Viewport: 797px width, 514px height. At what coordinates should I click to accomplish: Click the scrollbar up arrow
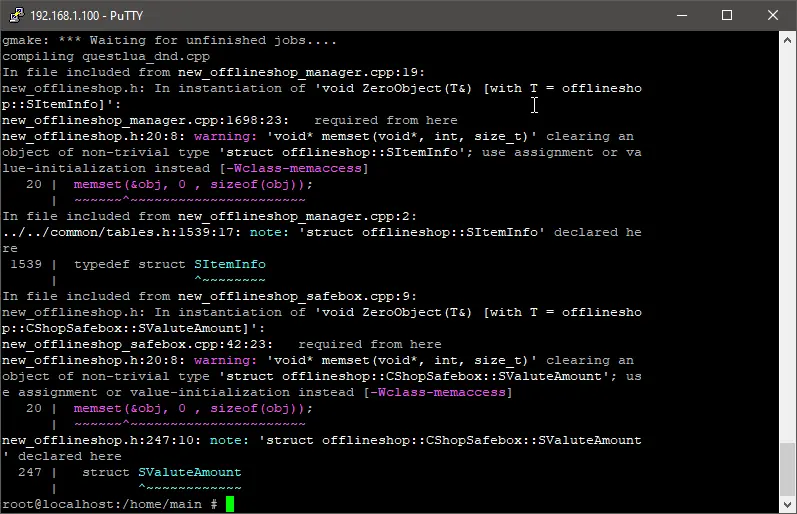tap(787, 41)
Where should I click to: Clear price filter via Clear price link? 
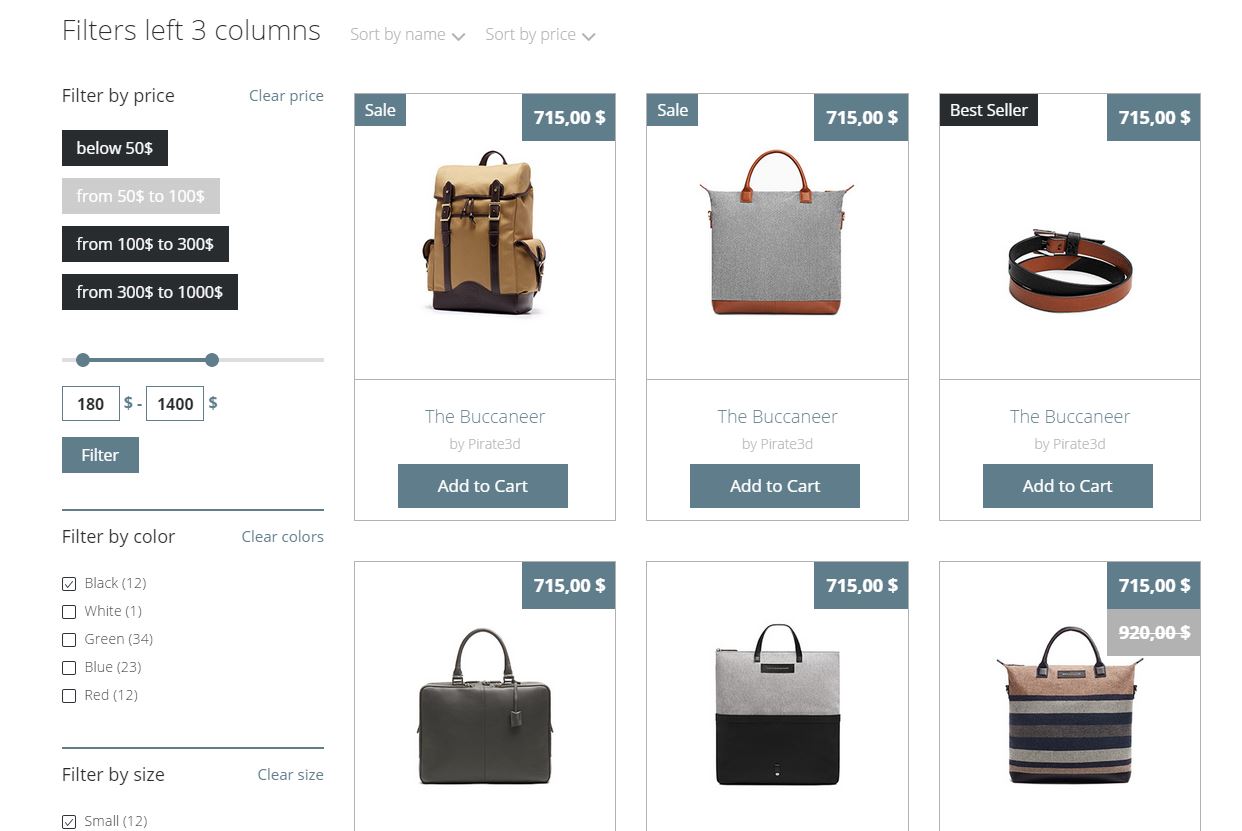point(286,96)
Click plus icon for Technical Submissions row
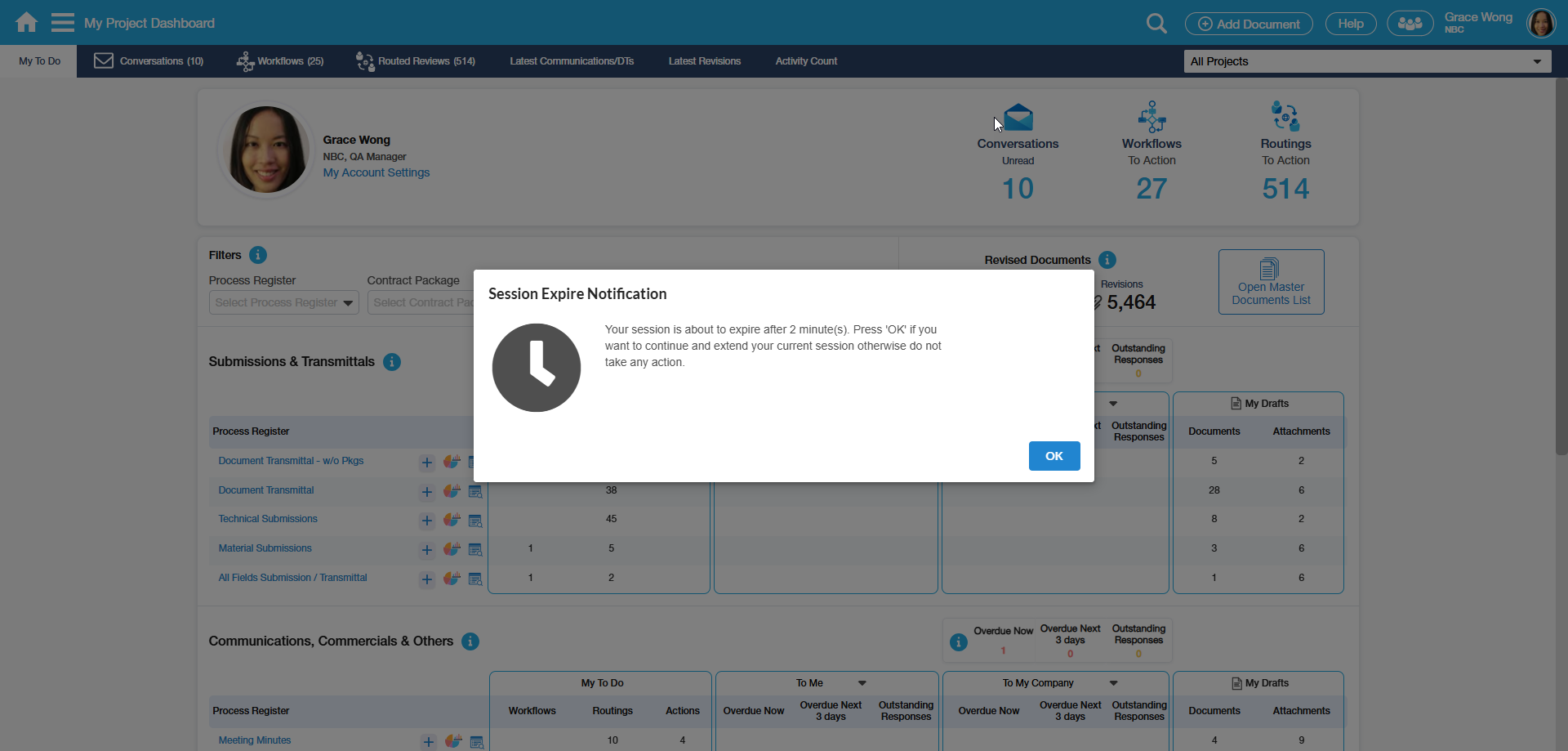 tap(427, 521)
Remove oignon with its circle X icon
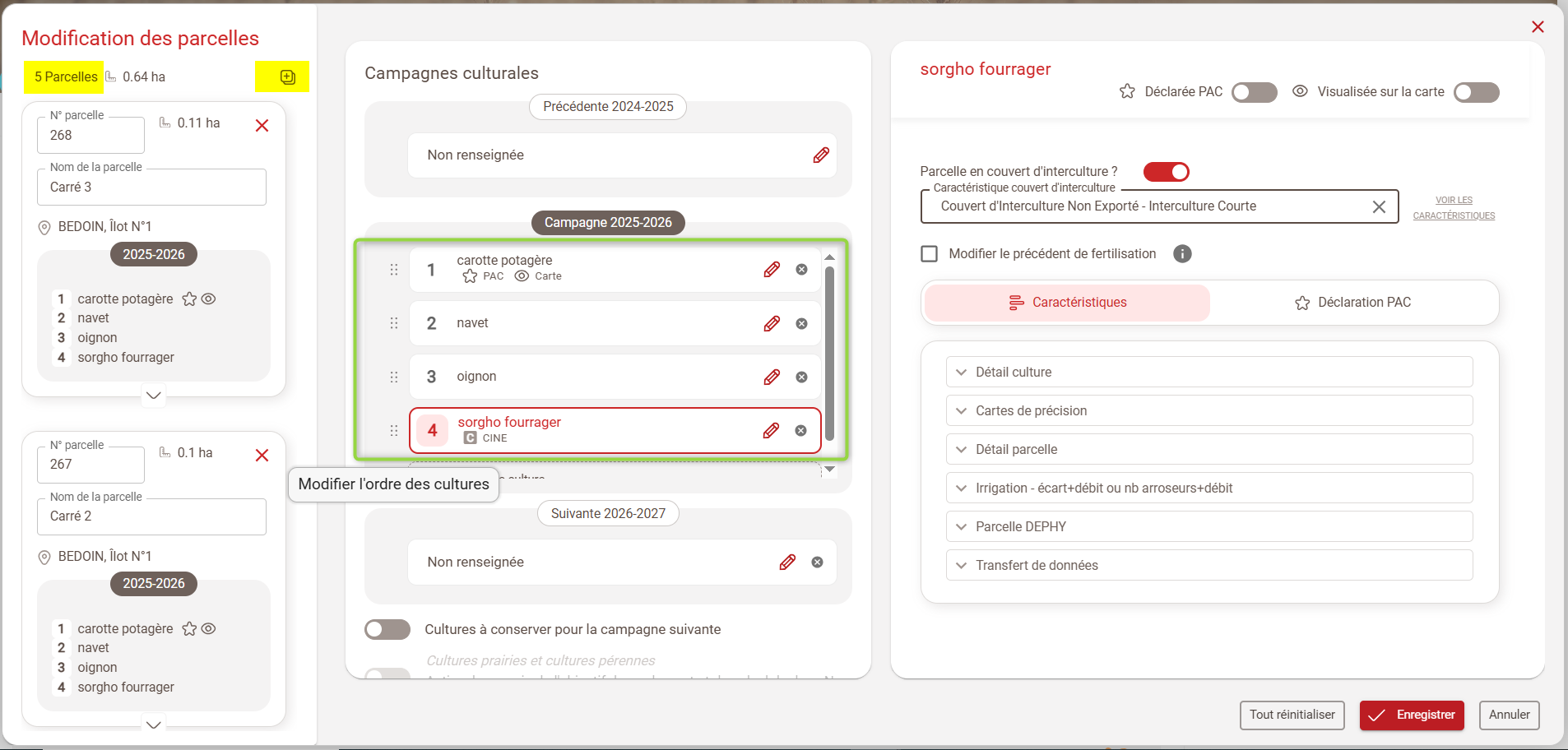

——

▶ [Exercise]:
Reproduce the data above in full, exactly, with the images removed.

▶ [The answer]:
Viewport: 797px width, 514px height. At what coordinates should I click to accomplish: Click the scrollbar up arrow
tap(787, 41)
Where should I click to: Clear price filter via Clear price link? 
point(286,96)
Click plus icon for Technical Submissions row
 tap(427, 521)
Remove oignon with its circle X icon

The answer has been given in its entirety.